To find this type of structure requires a more general definition of a graph cluster. Blockmodelling is the technqiue to find these more general structures. In this research, we have devised a number of approaches to find more interpretable and overlapping memberrhip blockmodels.
Social Computing (Analysing social media and networks)
Planning a travel itinerary can be time consuming, frustrating and difficult to do well. Have to find and choose interesting places to visit, appropriate accommodation, plan and schedule transportation between locations, figuring out where to eat, and all constrained by time and monetary budgets. In this project, we look propose new recommendation based approaches that advances the ultimate aim of recommending personalised travel itineraries.

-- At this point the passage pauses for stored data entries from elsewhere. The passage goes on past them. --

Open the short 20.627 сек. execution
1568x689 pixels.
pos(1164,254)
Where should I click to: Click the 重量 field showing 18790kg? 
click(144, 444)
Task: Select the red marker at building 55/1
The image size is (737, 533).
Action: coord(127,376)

Users in online forums and other social media can be considered to take different roles. Using forums as an example, users can play the expert, enthusiast or the newbie roles (or a mixture of them) in a computer overclocking forum. In this research, we proposed a number of forum based features to group users into common roles. In addition, blcokmodelling (see above) can be used to find common user groups/roles in networks.

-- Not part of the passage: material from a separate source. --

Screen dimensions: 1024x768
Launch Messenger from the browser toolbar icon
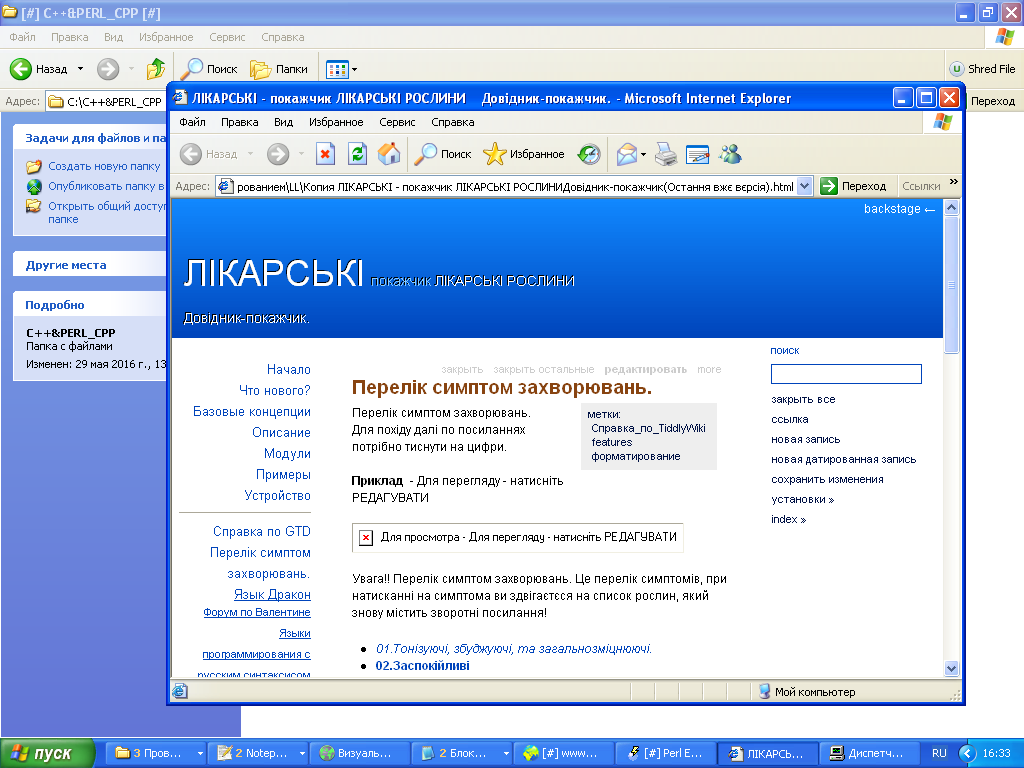(730, 154)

Cloud computing is one of the hot topics in academia and industry, due to its promise of ubiquitous computing. However, one of the major concerns of its usage is privacy and security – how to ensure your competitor doesn’t steal your company information if you share the same cloud computing host and hardware. One security concern is the co-residency attack. In this type of attack, an attack builds side channels into the target victim’s virtual machine and compromise the logical partitioning that is one of the main premise in cloud computing to guarantee privacy and security. Prior research try to prevent this type of attack via preventing side channels, but this requires fundamental changes to the cloud computing system, which is difficult and can be costly to a cloud provider in terms of efficiency and service guarantees. Hence, in this research, we proposed a number of innovations.

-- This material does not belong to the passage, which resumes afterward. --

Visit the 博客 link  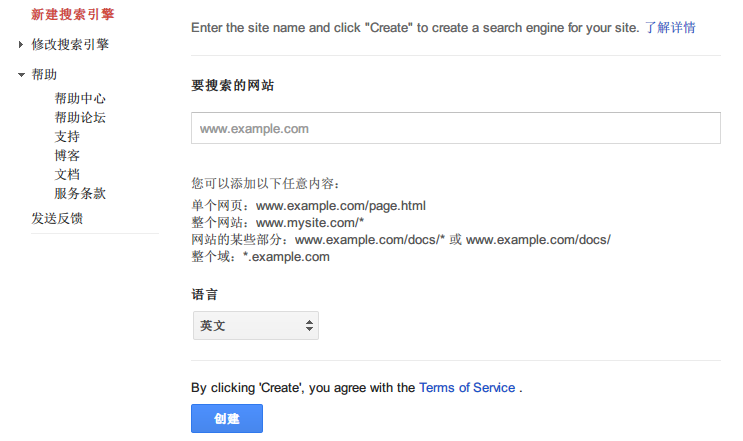click(x=67, y=156)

- We propose a novel approach to make it hard to co-locate virtual machines, hence making it difficult for an attacker to launch co-residency attacks.
- We propose a framework that tradesoff between power usage efficiency, job efficiency and the new factor, security. Traditionally operators have concentrated on the first two factors.
- We analyse and model virtual machine allocation traces, in order to understand normal allocation demands. This is then used in our new allocation approaches to prevent co-location.